▶ Selected text
++++++

Mothman Musings

Virgil Hervey
When I was a teenager, I used to listen to Jean Shepherd late at night on WOR radio in New York. After Shepherd, around midnight, Long John Nebel would come on and interview alien abductees and the like. Nebel´s show first caught my attention because of its opening music, "Theme from the Forbidden Planet." It was the first synthesizer music I´d heard and I found it enchanting. Sometimes, after the music was over, I´d listen for a few minutes in awe at the kooks who would come on and describe their encounters with UFOs and creatures from out of space.

A frequent guest on the show was a guy named John A. Keel, an investigator of paranormal activities. I may or may not have heard Keel on the radio back then. I don´t remember. It would have been around 1960 or 61. I first learned of Keel from the credits to the 2002 movie "The Mothman Prophecies," directed by Mark Pellington, when I watched it for the first time on DVD a few years ago. Keel wrote the book of the same name, upon which the movie was based. It is a work of creative nonfiction written in the mid 1970s that made the New York Times bestseller list.

The movie, which is set in the present, is about sightings of a giant birdlike creature that foretells a disaster in the small Ohio River city of Point Pleasant, West Virginia. Despite finding it a bit disjointed and the plot hard to follow, I liked the movie enough to rent it a second time. I guess I wanted to know why I liked it. After my second viewing, I came to the conclusion that it was because the director managed to elevate the level of suspense by never actually letting you see the monster, something that is rare after the onslaught of Freddy Krueger and other monsters that you just can´t escape nowadays. Another thing I liked was that the book was based on events that were supposed to have actually occurred along the Ohio River in the mid 60s.

++++++

▶ Records
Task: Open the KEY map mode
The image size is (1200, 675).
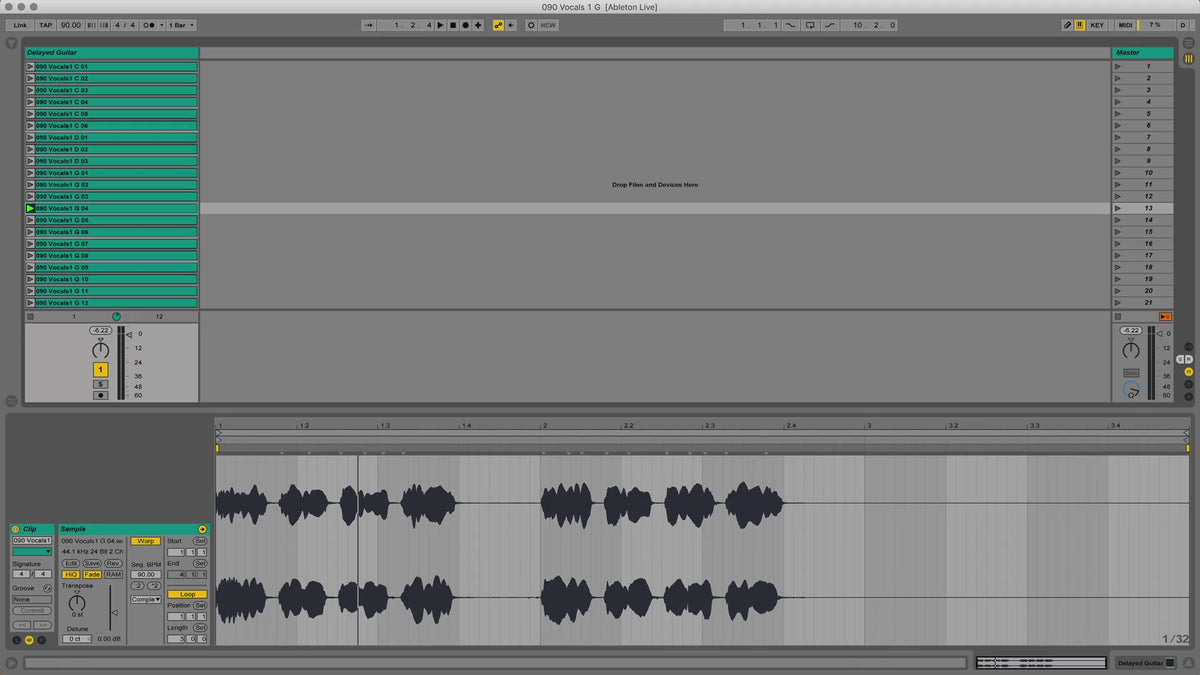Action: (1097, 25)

++++++

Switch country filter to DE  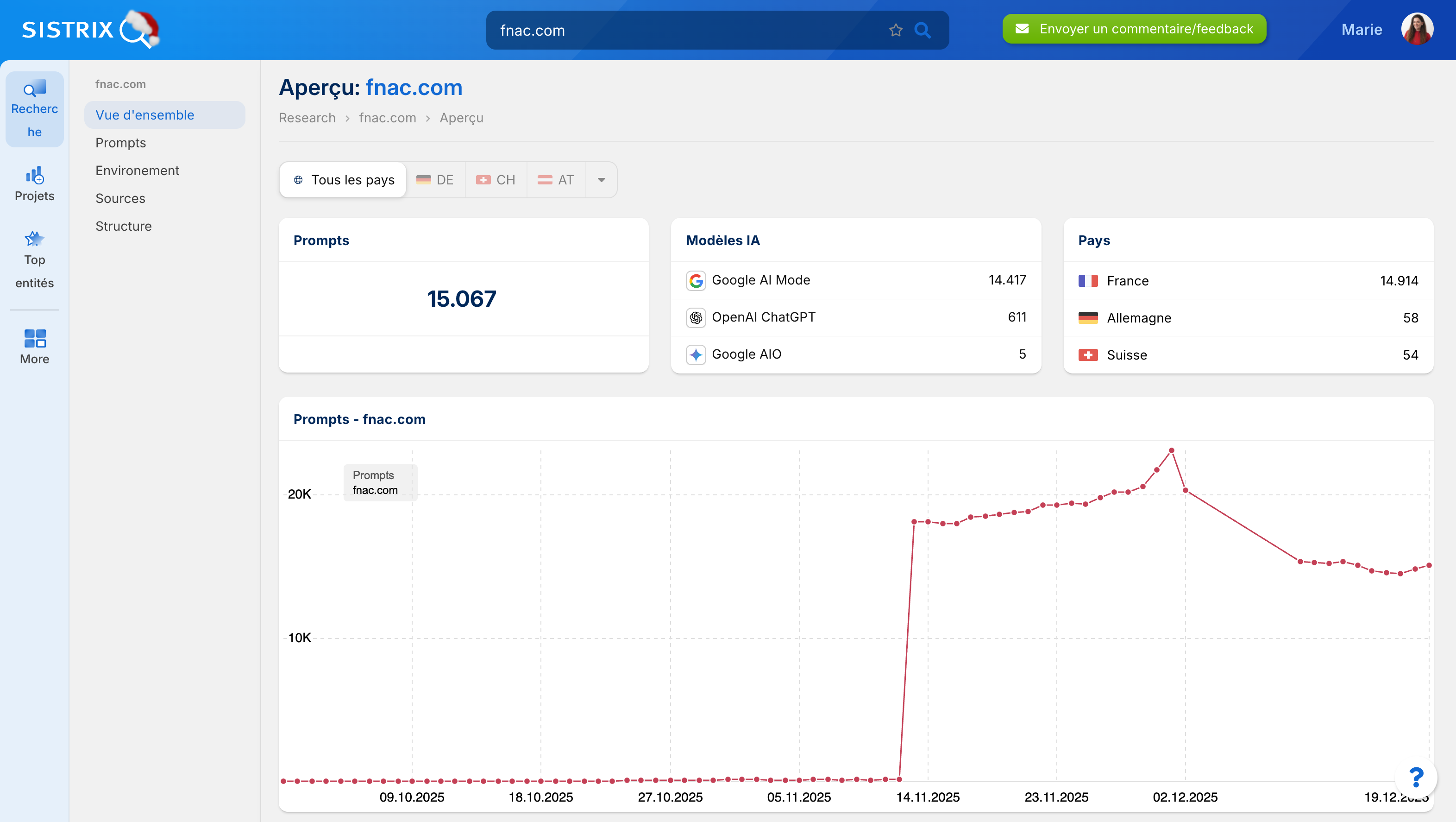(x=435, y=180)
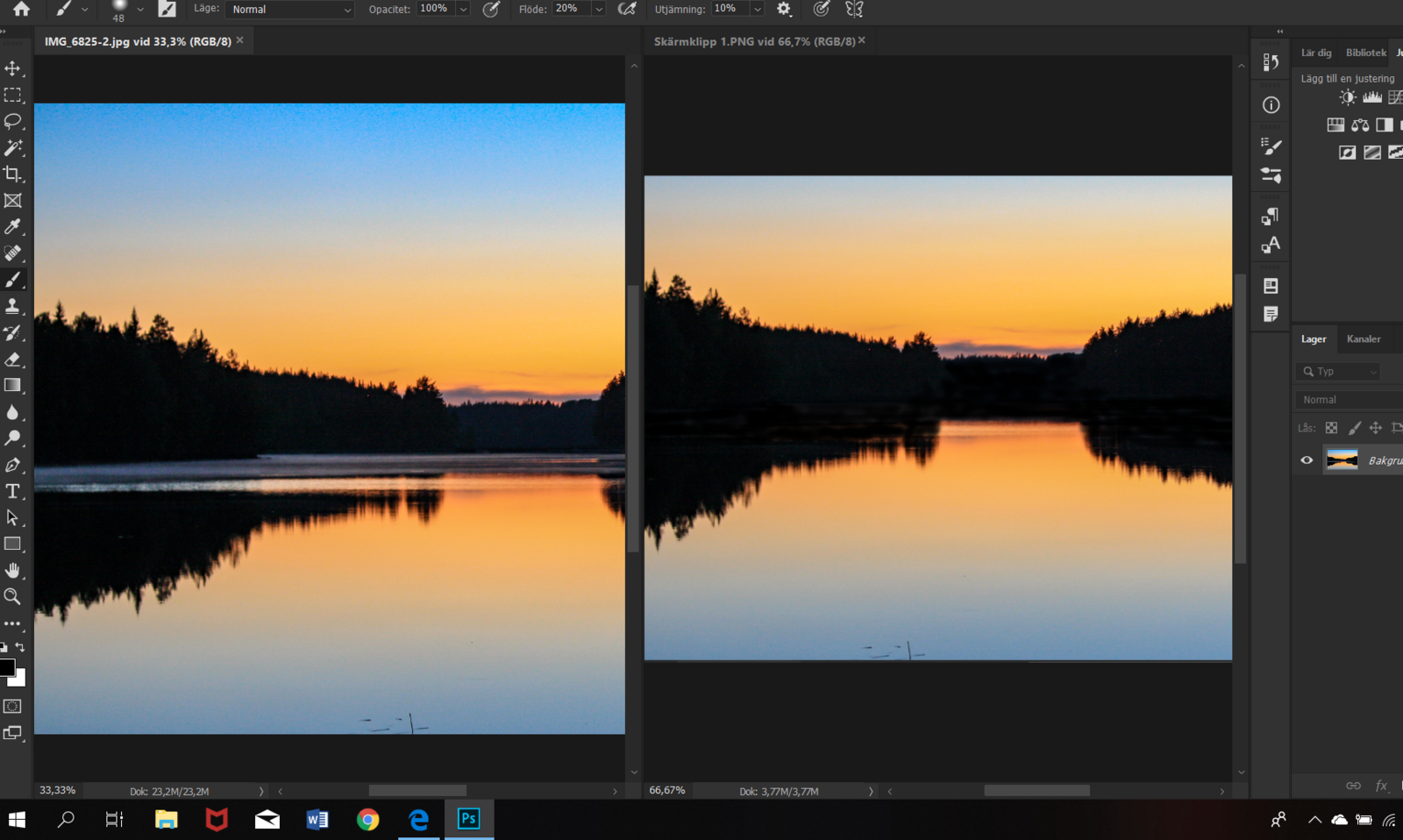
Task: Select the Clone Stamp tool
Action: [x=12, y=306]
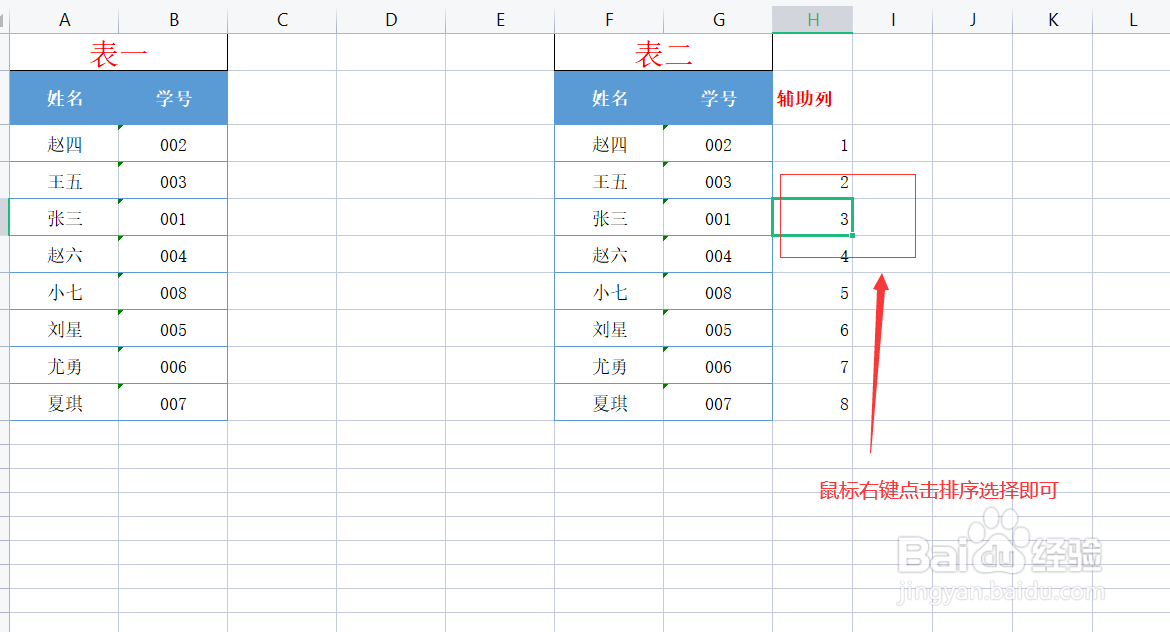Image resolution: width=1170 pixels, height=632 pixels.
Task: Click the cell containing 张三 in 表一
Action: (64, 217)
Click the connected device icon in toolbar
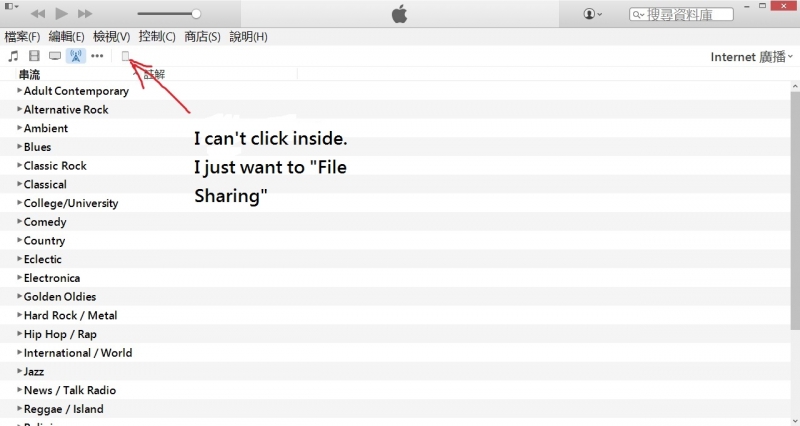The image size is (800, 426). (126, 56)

++++++

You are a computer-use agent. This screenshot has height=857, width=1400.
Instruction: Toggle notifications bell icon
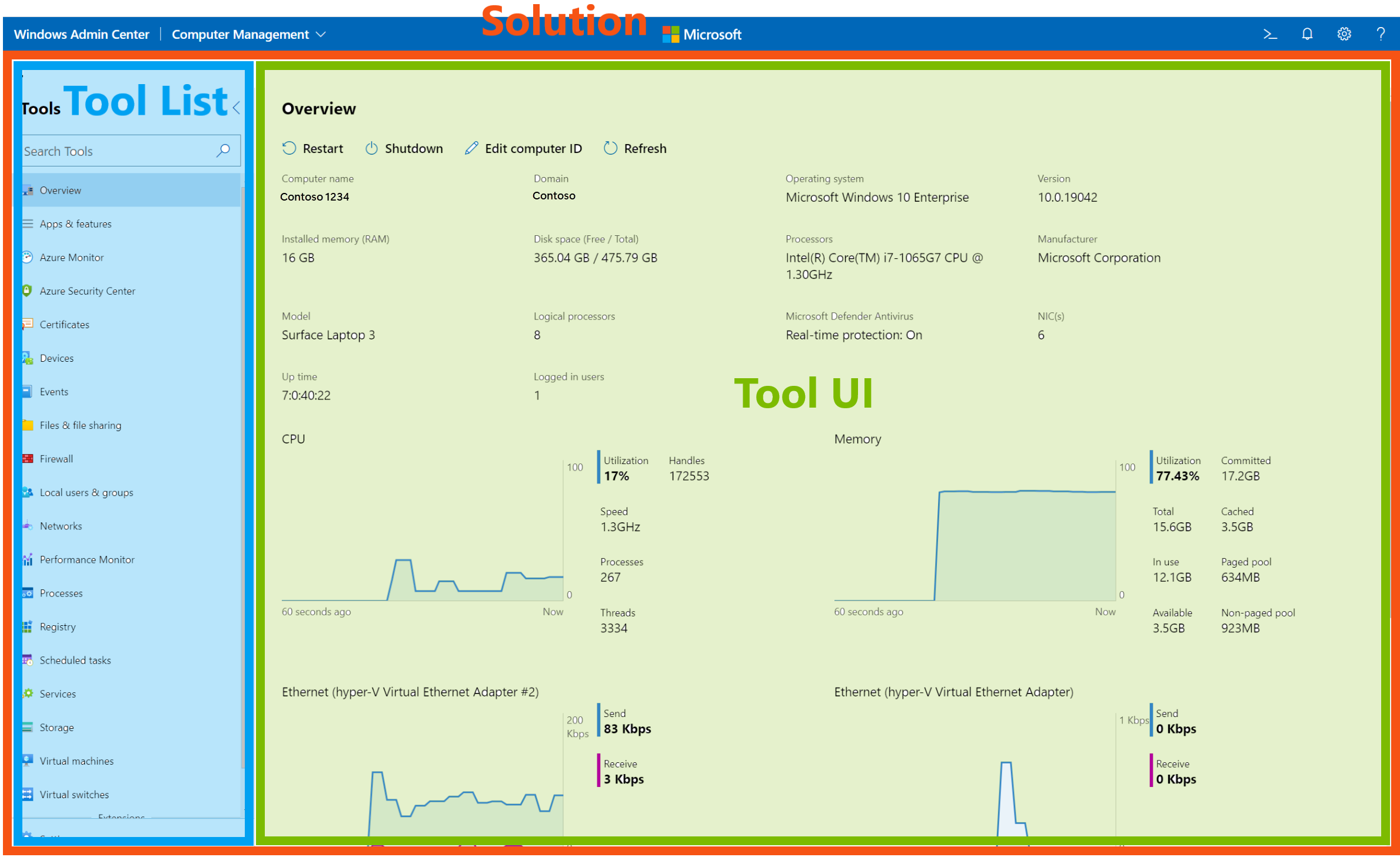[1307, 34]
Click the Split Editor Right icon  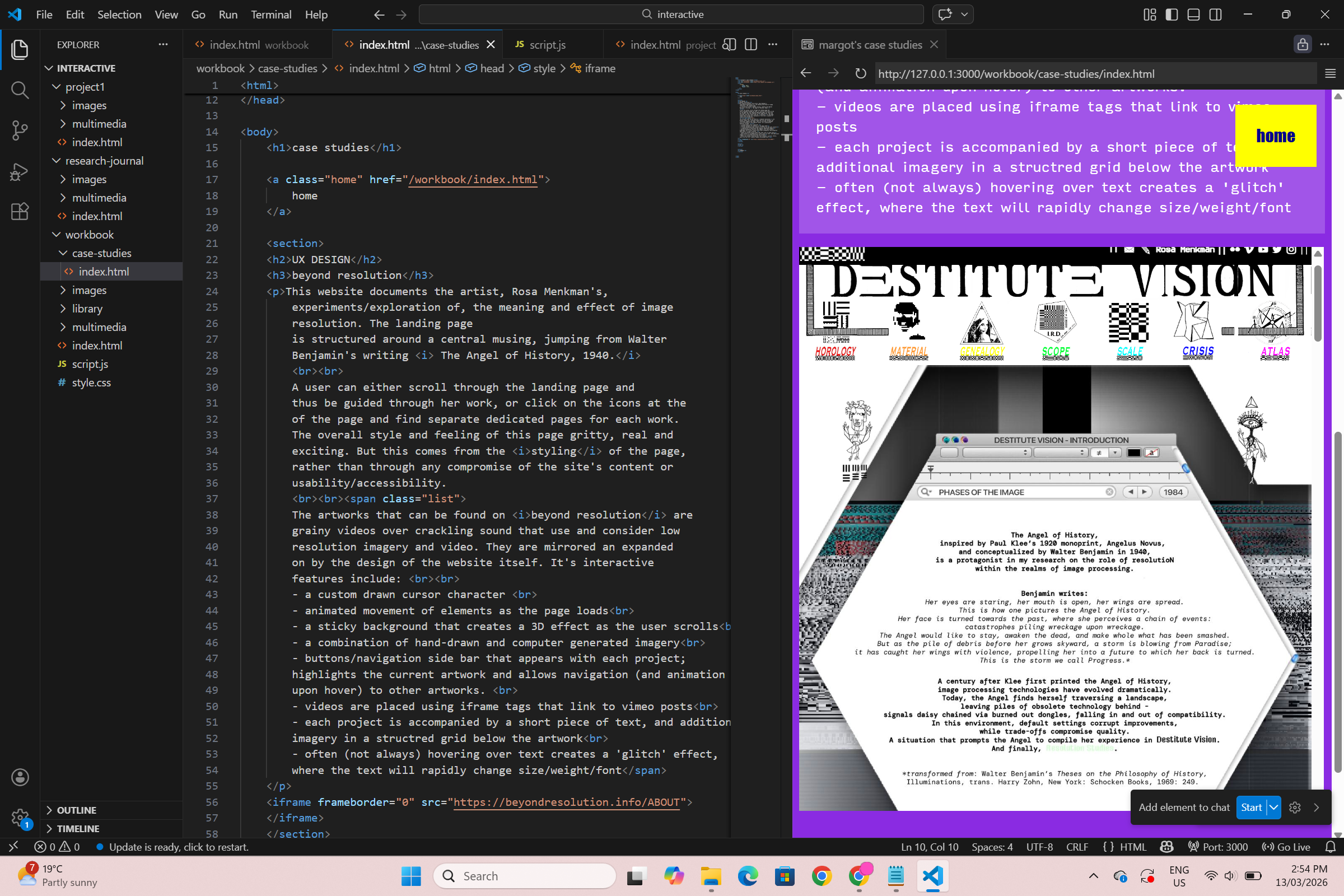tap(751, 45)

++++++

▶ Goal
Please decide whether each statement agrees with the Mothman essay above: (a) The writer first heard of John A. Keel through the credits of a 2002 movie. (b) The movie takes place in the mid 1960s. (c) The writer saw the movie only once. Give yes or no for each, with the deciding words of the essay quoted exactly.

▶ Answer below
(a) Yes: "I first learned of Keel from the credits to the 2002 movie"
(b) No: "The movie, which is set in the present"
(c) No: "I liked the movie enough to rent it a second time."